▸ What to work on
1. Copy everything in the letter on national testing from "We need clearer" down to "to teacher workload.".
2. Please repeat everything in the records from the line containing "Task: Open #foxeyes hashtag link in caption" down to the line containing "(x=47, y=426)", including both of those lines, and nothing else.

Linda Scotland, English teacher, Tynecastle High, Edinburgh

I was disappointed that your article on national testing (TES Scotland Plus, May 19) did not contain any comments from classroom teachers - those who have to administer the tests.

I am a secondary school English teacher. As far as I am aware the correct arrangements for national testing are not being followed in many (or any?) English departments. Pupils are being block tested, which is against the guidelines.

The tests assess only a small part of the curriculum. While it could be argued that the reading tests are national and standardised, given that mark schemes are provided along with threshold scores, there is no standardisation in the writing tests as they involve the teacher interpreting the grade-related criteria. As John Nethercott, vice-president of the Association of Head Teachers in Scotland, pointed out, "The assessments in the writing papers are particularly subjective" ad, indeed, cross-marking does show different interpretations of the criteria.

There is no guarantee that the pupil has completed all the work at a particular level before being tested. Indeed, pupil reports have indicated that a pupil is working at a particular level but has passed the national test at the level above.

The tests impose an extra unnecessary layer of assessment which is confirmatory. What is being confirmed is that the teacher has administered the national test and agreed with her own previous assessment. What needs to be confirmed is that the teacher's assessment conforms to national standards.

We need clearer guidance on the use of the writing grade-related criteria. Either that or the guidelines need to be rewritten in a way which would lead to easier and more uniform interpretation.

The national tests are time consuming and unnecessary. They put extra stress on pupils and add considerably to teacher workload.

▸ Given information
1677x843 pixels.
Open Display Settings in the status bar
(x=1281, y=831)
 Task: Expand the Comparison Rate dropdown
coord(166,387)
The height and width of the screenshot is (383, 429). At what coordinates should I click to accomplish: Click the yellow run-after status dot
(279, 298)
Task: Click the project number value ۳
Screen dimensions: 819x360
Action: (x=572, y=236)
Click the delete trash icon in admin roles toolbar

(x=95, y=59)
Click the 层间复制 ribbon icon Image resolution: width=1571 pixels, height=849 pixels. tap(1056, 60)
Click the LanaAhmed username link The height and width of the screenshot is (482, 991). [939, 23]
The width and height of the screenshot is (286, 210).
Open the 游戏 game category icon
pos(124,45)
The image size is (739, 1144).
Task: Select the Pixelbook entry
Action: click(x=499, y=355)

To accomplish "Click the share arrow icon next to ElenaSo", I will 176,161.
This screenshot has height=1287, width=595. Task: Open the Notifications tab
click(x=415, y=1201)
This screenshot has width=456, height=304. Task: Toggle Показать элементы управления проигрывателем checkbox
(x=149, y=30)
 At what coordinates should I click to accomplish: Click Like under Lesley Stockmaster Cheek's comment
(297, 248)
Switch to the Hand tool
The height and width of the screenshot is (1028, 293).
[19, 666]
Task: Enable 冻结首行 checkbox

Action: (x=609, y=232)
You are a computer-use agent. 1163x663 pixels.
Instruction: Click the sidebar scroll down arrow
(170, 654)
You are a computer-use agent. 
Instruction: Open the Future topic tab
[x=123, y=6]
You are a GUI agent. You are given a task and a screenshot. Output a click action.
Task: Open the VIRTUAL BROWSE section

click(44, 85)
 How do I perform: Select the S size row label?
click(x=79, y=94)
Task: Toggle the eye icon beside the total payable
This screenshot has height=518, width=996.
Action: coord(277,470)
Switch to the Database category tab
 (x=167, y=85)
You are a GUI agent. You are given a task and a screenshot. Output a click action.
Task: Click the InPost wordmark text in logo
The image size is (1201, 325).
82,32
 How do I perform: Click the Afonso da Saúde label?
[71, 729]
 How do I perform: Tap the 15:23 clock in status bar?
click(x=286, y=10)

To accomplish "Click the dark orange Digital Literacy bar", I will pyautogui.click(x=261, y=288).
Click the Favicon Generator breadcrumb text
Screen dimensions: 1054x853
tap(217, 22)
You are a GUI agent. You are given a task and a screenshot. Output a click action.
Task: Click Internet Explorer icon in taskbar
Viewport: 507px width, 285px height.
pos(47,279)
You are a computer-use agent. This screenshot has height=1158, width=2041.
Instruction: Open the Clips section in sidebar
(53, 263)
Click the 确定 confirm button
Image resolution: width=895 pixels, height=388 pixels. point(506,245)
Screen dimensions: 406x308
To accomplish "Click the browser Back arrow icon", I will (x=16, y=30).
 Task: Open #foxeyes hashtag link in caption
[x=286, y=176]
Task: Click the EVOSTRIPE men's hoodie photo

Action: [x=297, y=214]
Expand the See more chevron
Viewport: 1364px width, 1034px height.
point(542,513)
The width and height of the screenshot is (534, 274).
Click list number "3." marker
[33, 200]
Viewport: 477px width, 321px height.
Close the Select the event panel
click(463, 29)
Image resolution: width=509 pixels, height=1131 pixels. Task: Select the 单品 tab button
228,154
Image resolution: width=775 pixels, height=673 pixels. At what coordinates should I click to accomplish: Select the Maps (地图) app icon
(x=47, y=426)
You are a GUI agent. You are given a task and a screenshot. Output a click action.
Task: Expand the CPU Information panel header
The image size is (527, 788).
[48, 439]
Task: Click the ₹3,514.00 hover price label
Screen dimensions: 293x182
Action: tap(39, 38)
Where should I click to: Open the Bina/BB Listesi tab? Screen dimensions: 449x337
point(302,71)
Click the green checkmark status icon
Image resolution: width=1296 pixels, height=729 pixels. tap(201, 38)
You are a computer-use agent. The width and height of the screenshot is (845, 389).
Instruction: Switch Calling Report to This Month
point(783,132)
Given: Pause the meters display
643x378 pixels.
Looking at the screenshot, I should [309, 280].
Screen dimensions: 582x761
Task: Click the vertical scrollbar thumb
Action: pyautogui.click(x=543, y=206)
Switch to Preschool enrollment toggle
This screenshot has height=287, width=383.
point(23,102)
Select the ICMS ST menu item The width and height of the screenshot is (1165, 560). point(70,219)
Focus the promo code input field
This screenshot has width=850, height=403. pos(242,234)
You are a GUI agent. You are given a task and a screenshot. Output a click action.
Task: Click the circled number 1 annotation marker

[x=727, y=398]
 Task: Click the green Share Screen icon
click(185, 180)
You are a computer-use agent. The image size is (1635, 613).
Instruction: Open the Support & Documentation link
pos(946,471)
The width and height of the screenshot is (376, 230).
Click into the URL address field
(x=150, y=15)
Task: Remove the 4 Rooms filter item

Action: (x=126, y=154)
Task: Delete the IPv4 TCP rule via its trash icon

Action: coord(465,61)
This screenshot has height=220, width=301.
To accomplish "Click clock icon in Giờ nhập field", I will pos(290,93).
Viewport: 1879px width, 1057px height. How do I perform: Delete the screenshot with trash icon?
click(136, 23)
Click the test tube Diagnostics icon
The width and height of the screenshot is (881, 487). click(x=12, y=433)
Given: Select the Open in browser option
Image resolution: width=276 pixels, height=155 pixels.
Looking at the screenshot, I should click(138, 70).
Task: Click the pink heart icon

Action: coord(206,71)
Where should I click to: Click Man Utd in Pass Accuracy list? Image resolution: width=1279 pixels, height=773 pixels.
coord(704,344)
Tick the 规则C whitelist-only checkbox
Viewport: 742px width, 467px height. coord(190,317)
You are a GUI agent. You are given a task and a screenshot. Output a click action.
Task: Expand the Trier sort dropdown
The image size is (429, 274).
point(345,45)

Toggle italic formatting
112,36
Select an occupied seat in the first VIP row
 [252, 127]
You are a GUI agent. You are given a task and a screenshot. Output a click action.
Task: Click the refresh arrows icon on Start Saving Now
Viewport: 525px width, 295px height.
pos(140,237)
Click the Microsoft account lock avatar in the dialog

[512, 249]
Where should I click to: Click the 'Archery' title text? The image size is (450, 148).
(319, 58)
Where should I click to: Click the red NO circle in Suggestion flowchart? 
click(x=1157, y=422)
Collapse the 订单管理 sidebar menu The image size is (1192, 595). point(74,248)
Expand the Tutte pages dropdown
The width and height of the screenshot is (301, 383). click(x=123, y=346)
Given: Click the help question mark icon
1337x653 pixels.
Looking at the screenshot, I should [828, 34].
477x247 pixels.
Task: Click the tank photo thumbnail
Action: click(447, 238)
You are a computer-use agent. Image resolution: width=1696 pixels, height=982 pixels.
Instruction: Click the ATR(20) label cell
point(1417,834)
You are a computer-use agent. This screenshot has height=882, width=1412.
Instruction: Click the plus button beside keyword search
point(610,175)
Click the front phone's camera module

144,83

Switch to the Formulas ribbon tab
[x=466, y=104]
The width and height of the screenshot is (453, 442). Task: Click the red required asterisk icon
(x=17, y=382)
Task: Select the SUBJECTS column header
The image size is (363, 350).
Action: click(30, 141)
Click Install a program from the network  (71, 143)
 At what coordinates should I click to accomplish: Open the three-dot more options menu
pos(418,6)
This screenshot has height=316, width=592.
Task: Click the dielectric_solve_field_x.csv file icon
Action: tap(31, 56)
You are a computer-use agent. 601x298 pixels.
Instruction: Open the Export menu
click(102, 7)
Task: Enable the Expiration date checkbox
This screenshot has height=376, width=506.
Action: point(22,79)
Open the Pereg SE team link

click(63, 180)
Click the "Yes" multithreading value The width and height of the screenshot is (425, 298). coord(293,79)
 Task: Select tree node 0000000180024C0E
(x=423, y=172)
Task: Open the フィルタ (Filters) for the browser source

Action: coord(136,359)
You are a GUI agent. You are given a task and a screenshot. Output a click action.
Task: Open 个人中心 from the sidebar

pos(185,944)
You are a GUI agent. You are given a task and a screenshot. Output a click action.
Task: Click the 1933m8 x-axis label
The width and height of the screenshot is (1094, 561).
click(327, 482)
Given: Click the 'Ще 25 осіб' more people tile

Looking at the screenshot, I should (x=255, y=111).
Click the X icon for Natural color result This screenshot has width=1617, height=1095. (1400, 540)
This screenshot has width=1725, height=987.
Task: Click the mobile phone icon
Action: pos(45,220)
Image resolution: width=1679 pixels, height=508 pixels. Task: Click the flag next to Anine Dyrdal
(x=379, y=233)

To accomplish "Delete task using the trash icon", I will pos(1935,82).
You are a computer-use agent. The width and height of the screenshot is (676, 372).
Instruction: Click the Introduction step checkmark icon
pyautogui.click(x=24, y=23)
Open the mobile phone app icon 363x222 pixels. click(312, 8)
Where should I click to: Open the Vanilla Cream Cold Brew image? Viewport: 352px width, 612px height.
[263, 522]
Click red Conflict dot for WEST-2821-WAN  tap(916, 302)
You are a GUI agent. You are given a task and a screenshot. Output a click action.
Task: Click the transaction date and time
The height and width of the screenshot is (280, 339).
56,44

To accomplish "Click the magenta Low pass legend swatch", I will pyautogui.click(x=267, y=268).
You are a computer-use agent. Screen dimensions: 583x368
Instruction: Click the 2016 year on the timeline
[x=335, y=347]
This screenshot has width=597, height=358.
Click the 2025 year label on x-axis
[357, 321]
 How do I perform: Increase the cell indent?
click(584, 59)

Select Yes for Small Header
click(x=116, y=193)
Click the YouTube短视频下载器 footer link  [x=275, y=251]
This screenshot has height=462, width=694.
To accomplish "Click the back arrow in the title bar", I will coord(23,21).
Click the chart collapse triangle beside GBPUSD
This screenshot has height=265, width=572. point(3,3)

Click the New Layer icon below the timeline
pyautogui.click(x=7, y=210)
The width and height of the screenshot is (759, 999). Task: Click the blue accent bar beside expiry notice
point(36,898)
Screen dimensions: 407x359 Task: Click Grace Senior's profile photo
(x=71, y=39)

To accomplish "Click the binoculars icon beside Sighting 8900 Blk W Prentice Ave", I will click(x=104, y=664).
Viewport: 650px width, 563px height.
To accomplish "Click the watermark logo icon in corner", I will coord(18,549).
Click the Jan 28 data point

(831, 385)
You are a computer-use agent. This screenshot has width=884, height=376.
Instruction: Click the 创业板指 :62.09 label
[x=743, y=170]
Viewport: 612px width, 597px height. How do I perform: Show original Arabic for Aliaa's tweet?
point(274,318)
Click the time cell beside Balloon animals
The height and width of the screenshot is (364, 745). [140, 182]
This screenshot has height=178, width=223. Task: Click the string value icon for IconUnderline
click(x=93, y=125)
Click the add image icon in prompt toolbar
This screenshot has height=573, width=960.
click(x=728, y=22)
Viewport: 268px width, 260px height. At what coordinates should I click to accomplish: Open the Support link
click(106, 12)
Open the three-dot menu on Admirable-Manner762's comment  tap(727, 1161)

▸ Task-by-task results
1.
We need clearer guidance on the use of the writing grade-related criteria. Either that or the guidelines need to be rewritten in a way which would lead to easier and more uniform interpretation.

The national tests are time consuming and unnecessary. They put extra stress on pupils and add considerably to teacher workload.

2.
 Task: Open #foxeyes hashtag link in caption
[x=286, y=176]
Task: Click the EVOSTRIPE men's hoodie photo

Action: [x=297, y=214]
Expand the See more chevron
Viewport: 1364px width, 1034px height.
point(542,513)
The width and height of the screenshot is (534, 274).
Click list number "3." marker
[33, 200]
Viewport: 477px width, 321px height.
Close the Select the event panel
click(463, 29)
Image resolution: width=509 pixels, height=1131 pixels. Task: Select the 单品 tab button
228,154
Image resolution: width=775 pixels, height=673 pixels. At what coordinates should I click to accomplish: Select the Maps (地图) app icon
(x=47, y=426)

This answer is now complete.